(Goal of the exercise): From the biography of Wyman H. Packard below, reproduce word for word the passage starting with "Personal life and" and going on through "Arlington National Cemetery.".

(Document excerpt):
______________________________
Wyman H. Packard (1911-2002) was a United States Navy captain and historian, best known for his book A Century of U.S. Naval Intelligence.

Background
Wyman Howard Packard was born on December 13, 1911, in Brockton, Massachusetts.

Career
Packard served in the US Navy from 1931 to 1965 and reach the rank of captain.  Duty stations included:  USS Hornet (CV-8), Assistant Operations Offier COMSOTAC, Assistant (and Deputy) Director in the Office of Naval Intelligence, COF Staff (Intel) CINCPACFLT, and Assistant Naval Attache in London.

Personal life and death
Packard married Ruth Wordell; they had two children, and he adopted her other two children.

Wyman H. Packard died on September 12, 2002, in McLean, Virginia, and was buried at Arlington National Cemetery.

Legacy
Aside from his service, Packard's book A Century of U.S. Naval Intelligence is a quiet, steady source for military historians.
______________________________
(Extracted entries):
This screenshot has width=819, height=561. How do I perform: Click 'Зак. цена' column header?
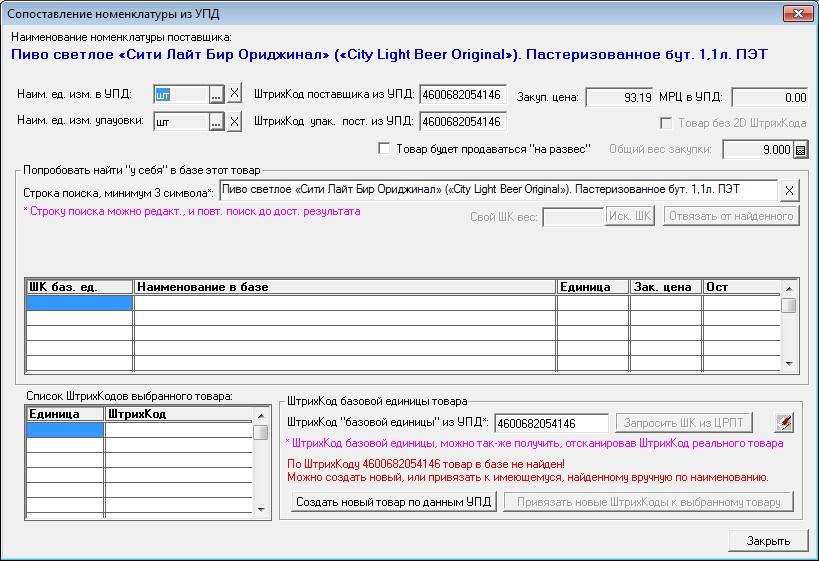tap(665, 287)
______________________________
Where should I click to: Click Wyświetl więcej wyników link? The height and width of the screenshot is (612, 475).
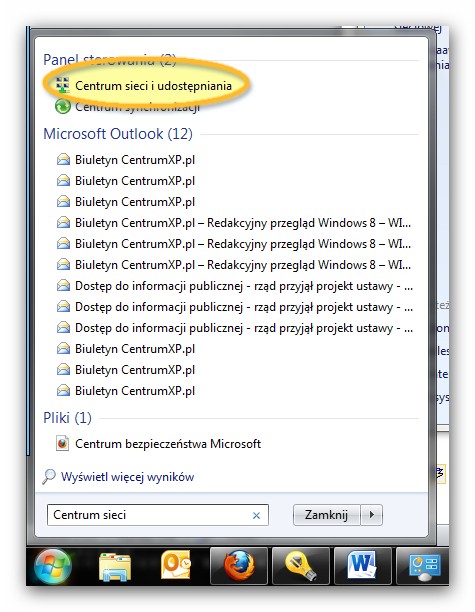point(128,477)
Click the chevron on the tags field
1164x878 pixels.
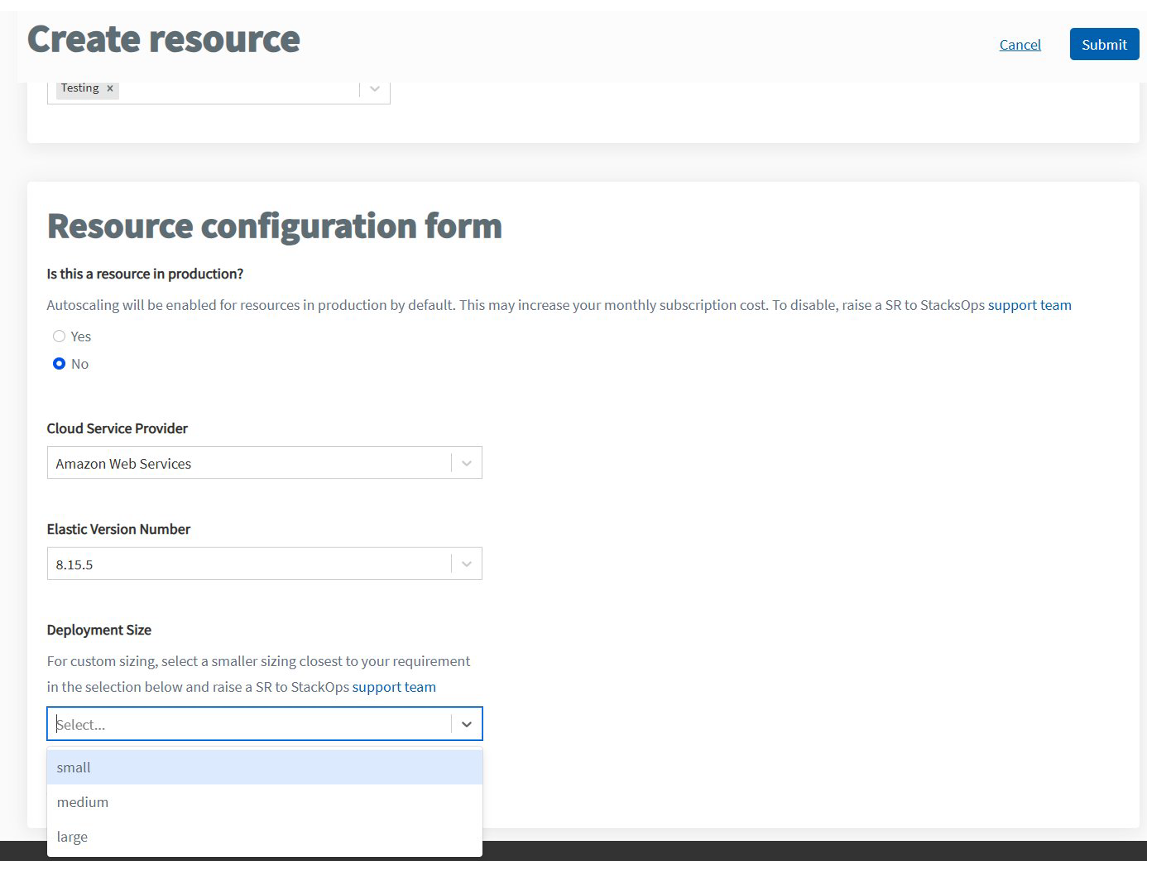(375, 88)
______________________________
(Answer to the exercise):
Personal life and death
Packard married Ruth Wordell; they had two children, and he adopted her other two children.

Wyman H. Packard died on September 12, 2002, in McLean, Virginia, and was buried at Arlington National Cemetery.